**Page extract:**
☆ ☆ ☆
Sunday, April 27, 2008

This is not a sewing blog.

When one of the knit-bloggers whom I read occasionally posts a picture of a recent sewing project, I'm always a little disappointed. It's yarn I'm after, and that's what I want.

These days I'm practicing monogomy with the not-so-mystery project that's due May 11, however, so here's what I have for you.

For my birthday, I asked for and received a Sewing 101 class at Craft-o-Rama in South Austin. Took me a while to get around to it, but I did yesterday. I enjoyed myself and the close attention I got from the instructor. This bag is the project you make in that class.



I'm absolutely delighted with what is clearly going to be my new knitting bag. Craft-o-Rama specializes in woven fabrics with hip designs; their selection is small but nifty. The sample projects in the store used multiple prints in complimentary colorways for single items. I wasn't quite brave enough to take that on, but I'm pleased with the pale yellow liner I chose to accompany the pink/brown cherry blossom print.
☆ ☆ ☆
**Requirement:** In the blog post about the sewing class, where was the Sewing 101 class taken?

**Provided records:**
☆ ☆ ☆
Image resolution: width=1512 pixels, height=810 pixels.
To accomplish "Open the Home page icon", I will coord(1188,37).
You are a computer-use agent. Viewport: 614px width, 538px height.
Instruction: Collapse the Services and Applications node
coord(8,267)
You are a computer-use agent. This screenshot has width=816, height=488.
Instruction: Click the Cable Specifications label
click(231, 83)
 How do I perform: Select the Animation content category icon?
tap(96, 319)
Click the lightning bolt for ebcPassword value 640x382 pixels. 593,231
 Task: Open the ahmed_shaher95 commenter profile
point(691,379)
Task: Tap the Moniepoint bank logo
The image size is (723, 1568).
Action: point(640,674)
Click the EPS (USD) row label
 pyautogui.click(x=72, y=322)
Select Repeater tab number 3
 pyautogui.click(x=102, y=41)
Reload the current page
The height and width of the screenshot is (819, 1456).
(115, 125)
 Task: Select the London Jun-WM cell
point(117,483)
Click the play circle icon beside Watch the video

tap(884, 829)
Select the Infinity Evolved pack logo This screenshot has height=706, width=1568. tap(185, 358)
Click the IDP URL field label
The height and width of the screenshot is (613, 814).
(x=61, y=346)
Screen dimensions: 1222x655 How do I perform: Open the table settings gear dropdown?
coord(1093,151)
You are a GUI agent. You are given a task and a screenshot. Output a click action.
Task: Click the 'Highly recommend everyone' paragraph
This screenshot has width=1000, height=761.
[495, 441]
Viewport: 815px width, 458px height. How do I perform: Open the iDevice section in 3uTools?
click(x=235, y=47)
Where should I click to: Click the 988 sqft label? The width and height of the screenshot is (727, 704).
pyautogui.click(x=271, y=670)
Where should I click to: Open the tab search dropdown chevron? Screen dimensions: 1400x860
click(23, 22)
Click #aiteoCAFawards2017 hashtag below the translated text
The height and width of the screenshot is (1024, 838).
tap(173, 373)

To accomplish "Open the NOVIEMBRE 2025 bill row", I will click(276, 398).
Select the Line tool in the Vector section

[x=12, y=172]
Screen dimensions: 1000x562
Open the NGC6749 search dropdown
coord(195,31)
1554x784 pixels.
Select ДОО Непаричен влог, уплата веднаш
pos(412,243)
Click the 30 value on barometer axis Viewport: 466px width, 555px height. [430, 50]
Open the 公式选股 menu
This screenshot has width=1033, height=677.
☆ ☆ ☆
**Solution:** At Craft-o-Rama in South Austin.